Eine Begegnung im Dschungel

Der Abend tröstet, erzählt er doch so wahr vom Leben.

Es ist dunkel geworden. Das Flussufer vor mir leuchtet hell. Erstaunlich, wieviel Licht die ausgewaschenen Kieselsteine abgeben, denke ich. Die Szenerie gleicht der einer Sicht unter Restlichtverstärker.

Auch der Fluss ist merkwürdig leise. Vor ein paar Momenten hat er noch den nächtlichen Dschungel übertönt. Nun ist er ein leichtes Rauschen in einer leisen Umgebung. Einige Hütten stehen auf der Lichtung. Unbeleuchtet. Unbewohnt? Ich denke noch kurz darüber nach und mache mich auf meinen weiteren Weg. Dieser gabelt sich gerade vor mir in fünf verschiedene Richtungen auf.

Ich muss nur den richtigen Weg treffen, denke ich. Ich wähle den mittleren Weg, als plötzlich ein Mann am Flussufer steht.

Irgendwie wirkt er etwas ratlos, nicht aufgeregt und blickt über den Fluss auf die andere Seite. So, als würde er dort etwas suchen. Ich beobachte ihn für eine kleine Weile, dann dreht er sich um und kommt mit bestimmten Schritt näher. Fast so, als würde er mir einen Hinweis für meinen weiteren Weg geben können.

I’ve come a long way

Der Tag auf dem Fahrrad war lang gewesen. Ich bin schon früh los, da ich Zeit für eine alternative Strecke gewinnen wollte. Nach fünfzig Kilometern habe ich mich dann für diese Alternative entschieden. Sie hatte mich durch kleine, unscheinbare Ansammlungen von Häusern geführt, die niemals auf einer Karte verzeichnet werden.

Schnell war der Asphalt einer Schotterpiste gewichen. Die letzten zwanzig Kilometer führten abenteuerlich durch Bäche und über Bambusbrücken. Der Dschungel wurde immer dichter und mein Weg immer schmaler. War dies eventuell doch eine Sackgasse? Mit dem Einbrechen der Dunkelheit sollte ich nun diese letzte Flussüberquerung meistern. Ohne Brücke, ohne Hinweis auf den richtigen Pfad.

Die Situation war nicht bedrohlich, ich war eher überrascht, hier noch jemanden zu treffen. Und mit jedem Schritt, den dieser Fremde näher kam, wurde mir bewusst, das keine Gefahr von ihm ausging. Es war fast wie ein Wiedersehen mit einem guten Freund.

Und doch erschrak ich etwas, denn diesen Mann kannte ich gut. Dieser Mann am Flussufer war ich selber.

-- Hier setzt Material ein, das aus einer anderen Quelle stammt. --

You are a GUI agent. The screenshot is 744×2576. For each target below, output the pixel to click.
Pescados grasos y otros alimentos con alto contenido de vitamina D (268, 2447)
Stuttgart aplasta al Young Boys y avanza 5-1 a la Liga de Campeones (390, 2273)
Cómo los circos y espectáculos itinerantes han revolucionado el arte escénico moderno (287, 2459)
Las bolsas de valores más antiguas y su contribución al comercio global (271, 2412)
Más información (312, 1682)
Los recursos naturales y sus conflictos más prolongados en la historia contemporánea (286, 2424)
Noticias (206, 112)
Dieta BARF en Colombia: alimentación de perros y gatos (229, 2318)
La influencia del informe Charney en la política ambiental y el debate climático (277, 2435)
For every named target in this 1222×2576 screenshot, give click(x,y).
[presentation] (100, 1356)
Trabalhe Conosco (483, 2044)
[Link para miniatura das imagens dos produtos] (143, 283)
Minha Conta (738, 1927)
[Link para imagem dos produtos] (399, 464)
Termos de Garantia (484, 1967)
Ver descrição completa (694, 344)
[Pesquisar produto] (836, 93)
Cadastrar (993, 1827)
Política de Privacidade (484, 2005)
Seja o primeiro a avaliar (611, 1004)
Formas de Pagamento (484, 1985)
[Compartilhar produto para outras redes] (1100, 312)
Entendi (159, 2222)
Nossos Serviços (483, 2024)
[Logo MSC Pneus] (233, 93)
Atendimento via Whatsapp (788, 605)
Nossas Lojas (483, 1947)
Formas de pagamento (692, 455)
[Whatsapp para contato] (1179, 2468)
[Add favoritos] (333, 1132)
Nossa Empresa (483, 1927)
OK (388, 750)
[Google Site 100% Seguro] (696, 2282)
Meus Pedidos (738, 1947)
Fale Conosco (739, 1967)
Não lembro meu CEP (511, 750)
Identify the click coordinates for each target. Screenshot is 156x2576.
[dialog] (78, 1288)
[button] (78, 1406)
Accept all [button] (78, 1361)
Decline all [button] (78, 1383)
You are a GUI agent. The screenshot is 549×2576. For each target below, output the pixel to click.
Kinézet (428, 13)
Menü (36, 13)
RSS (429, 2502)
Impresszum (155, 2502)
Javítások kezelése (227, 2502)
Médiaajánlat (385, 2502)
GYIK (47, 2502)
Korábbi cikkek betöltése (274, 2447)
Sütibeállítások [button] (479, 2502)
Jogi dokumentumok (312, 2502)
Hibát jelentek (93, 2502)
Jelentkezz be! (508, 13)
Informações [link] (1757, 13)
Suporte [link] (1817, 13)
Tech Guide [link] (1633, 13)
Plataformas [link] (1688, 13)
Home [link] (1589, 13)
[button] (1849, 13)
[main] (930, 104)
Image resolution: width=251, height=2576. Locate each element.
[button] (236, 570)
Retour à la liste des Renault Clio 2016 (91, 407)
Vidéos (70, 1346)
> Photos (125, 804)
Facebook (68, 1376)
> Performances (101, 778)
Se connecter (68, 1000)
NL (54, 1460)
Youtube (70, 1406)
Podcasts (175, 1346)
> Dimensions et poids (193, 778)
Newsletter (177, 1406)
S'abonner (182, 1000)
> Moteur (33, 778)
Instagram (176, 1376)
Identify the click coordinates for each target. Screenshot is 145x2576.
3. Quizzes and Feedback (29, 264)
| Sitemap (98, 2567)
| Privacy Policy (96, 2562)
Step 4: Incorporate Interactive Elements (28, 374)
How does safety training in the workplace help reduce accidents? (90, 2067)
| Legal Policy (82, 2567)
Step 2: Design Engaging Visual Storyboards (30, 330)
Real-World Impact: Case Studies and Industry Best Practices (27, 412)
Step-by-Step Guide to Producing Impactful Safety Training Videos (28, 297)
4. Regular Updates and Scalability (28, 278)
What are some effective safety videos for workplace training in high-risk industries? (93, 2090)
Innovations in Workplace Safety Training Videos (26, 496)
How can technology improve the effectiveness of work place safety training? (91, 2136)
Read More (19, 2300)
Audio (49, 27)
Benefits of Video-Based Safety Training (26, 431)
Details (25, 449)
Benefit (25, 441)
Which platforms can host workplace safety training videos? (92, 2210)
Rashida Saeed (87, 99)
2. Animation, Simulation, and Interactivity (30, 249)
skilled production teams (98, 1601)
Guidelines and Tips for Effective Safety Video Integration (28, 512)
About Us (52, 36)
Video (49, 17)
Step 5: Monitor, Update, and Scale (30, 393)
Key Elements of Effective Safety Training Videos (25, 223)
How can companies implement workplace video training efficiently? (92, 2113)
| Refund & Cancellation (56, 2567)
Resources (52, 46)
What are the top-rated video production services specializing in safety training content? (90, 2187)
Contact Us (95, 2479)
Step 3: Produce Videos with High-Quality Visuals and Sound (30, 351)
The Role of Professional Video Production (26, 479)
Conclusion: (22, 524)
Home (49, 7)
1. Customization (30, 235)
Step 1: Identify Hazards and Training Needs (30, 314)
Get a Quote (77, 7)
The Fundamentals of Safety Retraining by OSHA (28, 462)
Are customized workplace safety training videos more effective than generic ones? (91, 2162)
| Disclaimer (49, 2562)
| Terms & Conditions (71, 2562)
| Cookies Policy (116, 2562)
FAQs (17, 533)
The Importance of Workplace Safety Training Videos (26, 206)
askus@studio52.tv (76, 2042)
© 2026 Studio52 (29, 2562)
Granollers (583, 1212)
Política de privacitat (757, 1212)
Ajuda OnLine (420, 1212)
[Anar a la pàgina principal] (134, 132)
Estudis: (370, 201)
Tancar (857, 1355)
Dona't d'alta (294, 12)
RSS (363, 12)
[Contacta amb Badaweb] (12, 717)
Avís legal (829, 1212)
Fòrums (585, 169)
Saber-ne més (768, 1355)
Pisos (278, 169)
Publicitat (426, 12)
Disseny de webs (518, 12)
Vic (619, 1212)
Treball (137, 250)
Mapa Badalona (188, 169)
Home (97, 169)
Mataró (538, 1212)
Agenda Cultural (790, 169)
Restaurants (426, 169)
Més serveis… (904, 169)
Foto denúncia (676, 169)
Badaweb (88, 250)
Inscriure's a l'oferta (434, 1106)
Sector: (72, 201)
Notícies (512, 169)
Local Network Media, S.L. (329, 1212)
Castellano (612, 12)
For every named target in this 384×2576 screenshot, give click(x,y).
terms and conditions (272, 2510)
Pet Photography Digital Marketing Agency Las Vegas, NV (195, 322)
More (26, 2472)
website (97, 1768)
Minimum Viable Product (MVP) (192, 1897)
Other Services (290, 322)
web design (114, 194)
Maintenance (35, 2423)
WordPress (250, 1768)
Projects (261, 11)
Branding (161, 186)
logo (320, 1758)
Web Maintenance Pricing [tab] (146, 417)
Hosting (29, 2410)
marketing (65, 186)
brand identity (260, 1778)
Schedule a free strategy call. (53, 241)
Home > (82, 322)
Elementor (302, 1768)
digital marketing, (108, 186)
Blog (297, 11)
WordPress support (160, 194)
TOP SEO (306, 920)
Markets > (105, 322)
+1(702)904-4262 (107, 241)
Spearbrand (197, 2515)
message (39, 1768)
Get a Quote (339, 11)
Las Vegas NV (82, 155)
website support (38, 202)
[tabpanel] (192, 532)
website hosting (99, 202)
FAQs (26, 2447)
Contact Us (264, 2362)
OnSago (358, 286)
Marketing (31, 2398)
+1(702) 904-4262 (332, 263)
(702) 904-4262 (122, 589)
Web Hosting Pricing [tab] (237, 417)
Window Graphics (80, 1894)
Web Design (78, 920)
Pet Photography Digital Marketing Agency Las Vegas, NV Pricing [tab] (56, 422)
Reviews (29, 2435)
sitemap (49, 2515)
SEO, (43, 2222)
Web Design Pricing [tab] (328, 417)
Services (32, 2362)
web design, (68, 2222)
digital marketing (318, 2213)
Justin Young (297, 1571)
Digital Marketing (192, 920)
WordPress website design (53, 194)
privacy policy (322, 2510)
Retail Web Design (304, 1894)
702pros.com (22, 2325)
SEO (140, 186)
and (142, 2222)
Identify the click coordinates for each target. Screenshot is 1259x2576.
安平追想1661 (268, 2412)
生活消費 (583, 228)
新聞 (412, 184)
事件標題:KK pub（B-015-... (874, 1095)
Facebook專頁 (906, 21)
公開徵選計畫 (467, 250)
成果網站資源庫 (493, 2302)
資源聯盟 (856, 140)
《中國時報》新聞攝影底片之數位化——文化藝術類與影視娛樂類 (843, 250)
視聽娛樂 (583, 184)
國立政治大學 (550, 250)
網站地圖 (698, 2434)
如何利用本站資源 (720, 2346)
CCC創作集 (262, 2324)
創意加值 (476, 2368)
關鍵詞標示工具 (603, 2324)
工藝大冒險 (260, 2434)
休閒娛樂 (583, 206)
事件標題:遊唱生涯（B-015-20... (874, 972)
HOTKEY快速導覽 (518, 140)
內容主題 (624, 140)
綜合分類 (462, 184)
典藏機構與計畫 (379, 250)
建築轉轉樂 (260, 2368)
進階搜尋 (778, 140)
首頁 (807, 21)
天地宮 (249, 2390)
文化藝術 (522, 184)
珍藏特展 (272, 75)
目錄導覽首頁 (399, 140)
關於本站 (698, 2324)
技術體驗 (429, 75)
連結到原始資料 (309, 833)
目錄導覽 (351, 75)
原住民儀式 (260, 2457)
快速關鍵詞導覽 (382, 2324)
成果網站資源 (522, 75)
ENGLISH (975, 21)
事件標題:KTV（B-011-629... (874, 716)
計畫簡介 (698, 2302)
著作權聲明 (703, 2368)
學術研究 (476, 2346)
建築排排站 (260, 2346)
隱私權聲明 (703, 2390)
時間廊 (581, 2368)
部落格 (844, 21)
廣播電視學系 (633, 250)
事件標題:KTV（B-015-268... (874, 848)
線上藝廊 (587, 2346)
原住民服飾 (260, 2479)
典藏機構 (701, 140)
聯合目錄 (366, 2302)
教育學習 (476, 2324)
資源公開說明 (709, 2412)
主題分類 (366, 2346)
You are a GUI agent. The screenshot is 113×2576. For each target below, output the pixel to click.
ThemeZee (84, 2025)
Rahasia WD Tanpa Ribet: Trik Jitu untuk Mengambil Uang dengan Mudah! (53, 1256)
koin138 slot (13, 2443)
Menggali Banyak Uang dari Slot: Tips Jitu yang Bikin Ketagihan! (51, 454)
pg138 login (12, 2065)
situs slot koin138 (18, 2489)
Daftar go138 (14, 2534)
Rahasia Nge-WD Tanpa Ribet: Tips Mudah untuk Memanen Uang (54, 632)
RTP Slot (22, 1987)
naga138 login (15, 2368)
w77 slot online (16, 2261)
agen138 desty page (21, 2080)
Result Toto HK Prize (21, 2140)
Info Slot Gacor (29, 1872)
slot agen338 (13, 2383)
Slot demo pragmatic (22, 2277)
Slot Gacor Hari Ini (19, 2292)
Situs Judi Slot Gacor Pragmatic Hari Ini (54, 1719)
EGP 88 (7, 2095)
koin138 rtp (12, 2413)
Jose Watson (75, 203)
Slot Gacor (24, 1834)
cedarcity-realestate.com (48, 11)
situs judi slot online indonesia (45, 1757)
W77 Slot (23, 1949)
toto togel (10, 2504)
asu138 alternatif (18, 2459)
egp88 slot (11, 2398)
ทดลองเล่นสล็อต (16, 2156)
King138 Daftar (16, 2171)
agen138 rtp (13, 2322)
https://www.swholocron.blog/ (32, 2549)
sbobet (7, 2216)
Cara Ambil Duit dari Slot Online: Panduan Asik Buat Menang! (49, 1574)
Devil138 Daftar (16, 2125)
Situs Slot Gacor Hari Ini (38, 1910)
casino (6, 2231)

Der Verstand kehrt zurück, doch du setzt ihn nicht ein

Das Verwunderliche an dieser Situation ist die Präsenz, mit der sich dieses Erlebnis hält. Die Situation heute noch nah und kann mich an viele Details erinnern. Ich musste für einen Moment über mich selber lachen, haben mir hier meine Gedanken einen Streich gespielt?

Im Nachhinein kann ich noch nicht einmal genau sagen, ob ich wirklich an das Flussufer gegangen bin, um den Weg auf der anderen Seite wiederzufinden. Es spielt auch keine Rolle. Es ist nur der Moment, der so besonders sind.

Der Moment, umrahmt von Abenteuern, in dem du dich selber beobachtest.
Der Moment, in dem du deinen Verstand ausschaltest und komplett frei bist.
Der Moment, in dem du nicht auf dieser Welt bist.

Nun betrachte ich diese Erfahrung als absolut friedlich, positiv, still und leuchtend. Alles wirkt auf dich wie durch einen Filter. Die Geräusche sind gedämmt, das Licht invertiert und strahlt merkwürdig. Eine grosse Gelassenheit, ja fast eine Freude durchströmt dich. Du fühlst keine Gefahr, hast keine Angst und bist nur ruhig. Ein seliges Beobachten und Bewusst-Sein.

Es gibt genug Beispiele für gleichartige Situationen. Bergsteiger, die für sich und einen nicht vorhandenen Begleiter Tee kochen. Alleinsegler, die mit sich Diskussionen führen. Mönche, die sich beim Meditieren beobachten. In jedem Fall können sich die Personen anschliessend an jedes Detail erinnern. Ein komplettes Ausschalten des Verstandes.

Das eigentlich Schöne an diesen Momenten ist das Empfinden von purem Glück.

Und ja, …

… der erste gewählte Weg über den Fluss war der richtige.